• Exercise instructions
The answer is every line in the data below that contains the word "will".

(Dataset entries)
↓↓↓
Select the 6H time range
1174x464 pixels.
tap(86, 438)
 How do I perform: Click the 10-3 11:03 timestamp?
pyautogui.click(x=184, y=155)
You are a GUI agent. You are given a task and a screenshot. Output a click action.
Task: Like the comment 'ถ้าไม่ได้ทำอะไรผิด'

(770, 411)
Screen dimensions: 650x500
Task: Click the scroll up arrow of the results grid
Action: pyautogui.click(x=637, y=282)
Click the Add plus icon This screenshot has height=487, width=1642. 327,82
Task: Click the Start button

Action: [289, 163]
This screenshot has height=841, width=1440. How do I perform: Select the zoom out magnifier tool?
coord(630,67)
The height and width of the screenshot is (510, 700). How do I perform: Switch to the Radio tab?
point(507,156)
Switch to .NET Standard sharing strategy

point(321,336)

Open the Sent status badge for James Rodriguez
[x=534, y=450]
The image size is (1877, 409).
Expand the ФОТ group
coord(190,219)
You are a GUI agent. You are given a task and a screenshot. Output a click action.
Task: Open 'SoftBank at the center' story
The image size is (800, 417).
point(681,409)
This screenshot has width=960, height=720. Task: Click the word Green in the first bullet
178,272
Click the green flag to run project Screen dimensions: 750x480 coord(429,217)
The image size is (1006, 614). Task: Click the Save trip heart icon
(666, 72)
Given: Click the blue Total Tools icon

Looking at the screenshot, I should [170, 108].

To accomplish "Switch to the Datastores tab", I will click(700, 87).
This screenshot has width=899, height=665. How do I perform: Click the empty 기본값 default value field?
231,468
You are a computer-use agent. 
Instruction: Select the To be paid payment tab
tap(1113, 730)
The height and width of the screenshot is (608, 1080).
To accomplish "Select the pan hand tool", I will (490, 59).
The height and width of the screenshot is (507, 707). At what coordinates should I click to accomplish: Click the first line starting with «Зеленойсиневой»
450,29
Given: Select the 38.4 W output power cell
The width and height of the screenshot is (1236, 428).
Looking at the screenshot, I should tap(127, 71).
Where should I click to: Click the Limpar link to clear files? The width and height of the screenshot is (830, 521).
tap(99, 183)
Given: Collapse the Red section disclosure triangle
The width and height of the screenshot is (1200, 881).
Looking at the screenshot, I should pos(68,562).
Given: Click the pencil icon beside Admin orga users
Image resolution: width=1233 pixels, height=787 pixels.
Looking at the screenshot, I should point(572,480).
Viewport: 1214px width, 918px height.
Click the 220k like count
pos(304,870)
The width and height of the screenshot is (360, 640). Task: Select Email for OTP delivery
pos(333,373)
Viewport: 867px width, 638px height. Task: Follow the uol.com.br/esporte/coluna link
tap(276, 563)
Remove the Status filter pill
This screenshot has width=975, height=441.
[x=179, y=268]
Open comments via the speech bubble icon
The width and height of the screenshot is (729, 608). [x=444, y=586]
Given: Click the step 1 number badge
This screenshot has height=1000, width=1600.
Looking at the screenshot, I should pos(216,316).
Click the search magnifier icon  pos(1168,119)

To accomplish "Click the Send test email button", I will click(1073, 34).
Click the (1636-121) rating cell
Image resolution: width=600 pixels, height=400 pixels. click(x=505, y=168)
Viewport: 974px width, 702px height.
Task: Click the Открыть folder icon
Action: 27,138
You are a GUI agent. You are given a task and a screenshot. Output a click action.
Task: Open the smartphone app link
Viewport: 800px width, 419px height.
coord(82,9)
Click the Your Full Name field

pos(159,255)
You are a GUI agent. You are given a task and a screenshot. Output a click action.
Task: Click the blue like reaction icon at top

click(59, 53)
↑↑↑
• Solution below
To accomplish "Switch to the Datastores tab", I will click(700, 87).
To accomplish "Select the pan hand tool", I will (490, 59).
To accomplish "Click the Send test email button", I will click(1073, 34).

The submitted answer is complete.